毛包は、ほ乳類の皮膚付属器官で、毛を産出するのに欠かせないものです。
これを人工的に再生させることができれば、薄毛で悩む人に大いに明るいニュースになりますね!
最近、アメリカの研究グループから、大変興味深い結果が報告されたのでご紹介しましょう。
ほぼ完全な毛包構造が再現?!
アメリカの研究によると、幹細胞などではない普通のヒトケラチノサイトとヒト毛乳頭細胞を使い、ほぼ完全な毛包の構造が再現されたのだそう。これはこれまでの研究より完全に近い再現で、まだ効率などの面で開発途上ではあっても、ヒト毛包再生技術が大きく前進することになるでしょう。
なぜ、この研究でヒト毛包が再生されたのでしょうか?
研究者たちの工夫
さて、この研究で実際に工夫されたことはなんでしょう?
・新生児のケラチノサイトを使った
・使用する前に毛乳頭の毛誘導能を反映するマーカーの発現を調べ、強く発現する細胞を使った
・擬似的に皮膚の三次元構造を再現した人工皮膚のような構造を作り、安定化させてから免疫不全マウスに移植した
・従来の毛包再生実験と比べ、組織を移植してから5〜6週間という長い時間を経てから毛包が再生しているかどうかを調べた
もっとわかりやすく言えば、若くて組織を作る能力があるケラチノサイトと、慎重に選んだ毛乳頭細胞をヒトの皮膚に似たように配置させて、ゆっくりと時間をかけたということでしょう。

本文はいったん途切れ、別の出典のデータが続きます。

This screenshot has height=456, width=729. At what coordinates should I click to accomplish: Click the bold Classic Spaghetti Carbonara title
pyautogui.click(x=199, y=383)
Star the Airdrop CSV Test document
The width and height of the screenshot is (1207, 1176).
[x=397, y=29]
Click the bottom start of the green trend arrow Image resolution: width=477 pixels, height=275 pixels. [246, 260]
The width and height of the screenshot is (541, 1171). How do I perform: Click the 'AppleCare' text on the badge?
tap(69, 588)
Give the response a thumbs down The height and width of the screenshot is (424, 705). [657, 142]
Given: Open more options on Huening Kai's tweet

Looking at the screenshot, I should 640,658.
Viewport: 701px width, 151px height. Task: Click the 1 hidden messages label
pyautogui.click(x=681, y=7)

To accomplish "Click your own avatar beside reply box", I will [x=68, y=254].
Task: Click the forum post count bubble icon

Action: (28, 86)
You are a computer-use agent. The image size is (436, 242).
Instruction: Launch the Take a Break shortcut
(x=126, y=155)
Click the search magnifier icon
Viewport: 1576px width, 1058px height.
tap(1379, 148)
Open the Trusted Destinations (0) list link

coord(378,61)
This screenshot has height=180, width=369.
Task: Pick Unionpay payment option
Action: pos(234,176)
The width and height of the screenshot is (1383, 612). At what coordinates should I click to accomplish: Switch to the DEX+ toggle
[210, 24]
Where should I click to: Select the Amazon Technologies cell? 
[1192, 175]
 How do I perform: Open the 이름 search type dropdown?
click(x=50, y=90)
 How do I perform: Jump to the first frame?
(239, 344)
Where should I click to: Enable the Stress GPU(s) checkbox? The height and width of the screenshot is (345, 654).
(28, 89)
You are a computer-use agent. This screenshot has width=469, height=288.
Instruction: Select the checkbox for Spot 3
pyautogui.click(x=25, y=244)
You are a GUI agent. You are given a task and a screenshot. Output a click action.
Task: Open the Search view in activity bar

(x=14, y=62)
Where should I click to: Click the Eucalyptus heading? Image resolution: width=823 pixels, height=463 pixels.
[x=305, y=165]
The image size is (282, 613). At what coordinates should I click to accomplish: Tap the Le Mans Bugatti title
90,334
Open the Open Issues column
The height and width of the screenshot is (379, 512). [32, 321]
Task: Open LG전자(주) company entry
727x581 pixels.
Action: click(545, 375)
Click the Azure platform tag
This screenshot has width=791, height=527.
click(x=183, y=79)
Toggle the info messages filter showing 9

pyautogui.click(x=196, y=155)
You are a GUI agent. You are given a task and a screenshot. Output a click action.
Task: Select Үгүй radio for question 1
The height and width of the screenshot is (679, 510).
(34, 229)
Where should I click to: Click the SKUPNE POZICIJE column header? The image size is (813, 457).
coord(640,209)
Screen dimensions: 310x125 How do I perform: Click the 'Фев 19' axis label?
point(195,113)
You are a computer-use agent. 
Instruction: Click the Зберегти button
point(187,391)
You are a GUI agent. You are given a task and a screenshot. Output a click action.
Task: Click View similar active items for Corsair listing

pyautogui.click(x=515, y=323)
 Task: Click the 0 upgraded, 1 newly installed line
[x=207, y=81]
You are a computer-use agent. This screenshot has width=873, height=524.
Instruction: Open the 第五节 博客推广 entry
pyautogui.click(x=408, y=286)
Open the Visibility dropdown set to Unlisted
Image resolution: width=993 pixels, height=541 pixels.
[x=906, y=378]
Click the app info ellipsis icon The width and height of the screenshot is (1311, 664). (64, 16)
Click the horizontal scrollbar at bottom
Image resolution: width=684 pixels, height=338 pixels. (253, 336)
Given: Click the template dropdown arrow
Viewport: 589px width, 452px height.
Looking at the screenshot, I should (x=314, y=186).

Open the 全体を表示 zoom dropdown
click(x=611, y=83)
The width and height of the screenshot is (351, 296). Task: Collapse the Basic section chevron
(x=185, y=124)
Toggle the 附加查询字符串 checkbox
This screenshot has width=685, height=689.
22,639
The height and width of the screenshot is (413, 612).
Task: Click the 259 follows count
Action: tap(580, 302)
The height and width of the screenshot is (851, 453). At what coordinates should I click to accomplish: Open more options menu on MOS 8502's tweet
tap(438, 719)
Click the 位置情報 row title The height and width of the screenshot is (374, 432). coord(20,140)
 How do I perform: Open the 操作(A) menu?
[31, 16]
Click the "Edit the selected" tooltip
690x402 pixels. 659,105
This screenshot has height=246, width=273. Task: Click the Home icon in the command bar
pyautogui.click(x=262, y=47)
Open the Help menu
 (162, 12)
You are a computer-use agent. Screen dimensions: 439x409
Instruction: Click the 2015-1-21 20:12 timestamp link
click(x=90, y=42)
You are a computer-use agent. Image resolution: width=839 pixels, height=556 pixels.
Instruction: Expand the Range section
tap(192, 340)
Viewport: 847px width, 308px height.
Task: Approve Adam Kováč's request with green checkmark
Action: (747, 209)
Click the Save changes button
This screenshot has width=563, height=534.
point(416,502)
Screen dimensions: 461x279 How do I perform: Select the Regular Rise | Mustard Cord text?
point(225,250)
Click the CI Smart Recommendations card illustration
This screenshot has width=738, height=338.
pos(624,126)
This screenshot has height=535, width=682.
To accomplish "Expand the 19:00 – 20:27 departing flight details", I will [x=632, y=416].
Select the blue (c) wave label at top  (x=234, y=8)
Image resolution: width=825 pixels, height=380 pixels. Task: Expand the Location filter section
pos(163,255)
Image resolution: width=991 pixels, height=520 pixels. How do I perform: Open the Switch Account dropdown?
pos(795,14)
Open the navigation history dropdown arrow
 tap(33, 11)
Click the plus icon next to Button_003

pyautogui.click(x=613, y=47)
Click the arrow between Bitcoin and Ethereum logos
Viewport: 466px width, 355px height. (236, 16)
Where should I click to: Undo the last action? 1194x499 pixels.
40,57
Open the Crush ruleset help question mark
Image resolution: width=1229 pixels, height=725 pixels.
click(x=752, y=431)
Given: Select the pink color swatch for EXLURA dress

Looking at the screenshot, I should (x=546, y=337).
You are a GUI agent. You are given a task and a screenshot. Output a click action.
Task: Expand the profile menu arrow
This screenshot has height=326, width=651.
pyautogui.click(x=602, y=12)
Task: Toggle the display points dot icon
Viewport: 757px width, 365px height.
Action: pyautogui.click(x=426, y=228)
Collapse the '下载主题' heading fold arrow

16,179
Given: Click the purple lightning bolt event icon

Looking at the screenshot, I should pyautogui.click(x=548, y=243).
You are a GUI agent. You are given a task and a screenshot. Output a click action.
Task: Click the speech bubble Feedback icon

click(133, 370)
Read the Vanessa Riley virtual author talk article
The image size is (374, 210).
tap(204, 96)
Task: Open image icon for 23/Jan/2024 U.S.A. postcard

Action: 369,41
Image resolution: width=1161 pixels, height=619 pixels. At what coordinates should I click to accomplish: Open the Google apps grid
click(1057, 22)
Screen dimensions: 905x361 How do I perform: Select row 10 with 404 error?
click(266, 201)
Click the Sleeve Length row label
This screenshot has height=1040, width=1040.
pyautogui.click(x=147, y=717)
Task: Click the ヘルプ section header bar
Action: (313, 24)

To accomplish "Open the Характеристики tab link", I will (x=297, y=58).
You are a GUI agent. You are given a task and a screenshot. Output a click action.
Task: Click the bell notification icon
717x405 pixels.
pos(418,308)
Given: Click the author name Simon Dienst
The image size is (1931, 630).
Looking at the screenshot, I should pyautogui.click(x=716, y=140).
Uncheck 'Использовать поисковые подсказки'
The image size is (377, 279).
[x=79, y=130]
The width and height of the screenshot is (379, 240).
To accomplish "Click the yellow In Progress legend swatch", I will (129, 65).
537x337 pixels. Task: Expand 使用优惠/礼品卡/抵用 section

ケラチノサイトとは、表皮の大部分を占める角化する細胞のこと。ただし、培養し続けたケラチノサイトでは毛包再生に適していなかったそうです。
再生医療を実現するには?
普通のケラチノサイトと毛乳頭細胞でヒトの毛包ができたことは事実ですが、頭皮のサンプルは限られており、しかも大人のケラチノサイトを新生児なみに若返らせることは困難です。
再生医療を実現させるには、1つの毛包からたくさんの毛包を作り出せる技術が必要になります。素材調達が容易でないので仕方ありませんが、これも含めて研究されていくことでしょう。
毛包が人工的に再生できるようになったら、ますます薄毛の未来は明るくなりますね!新しい技術が待ち遠しいですね!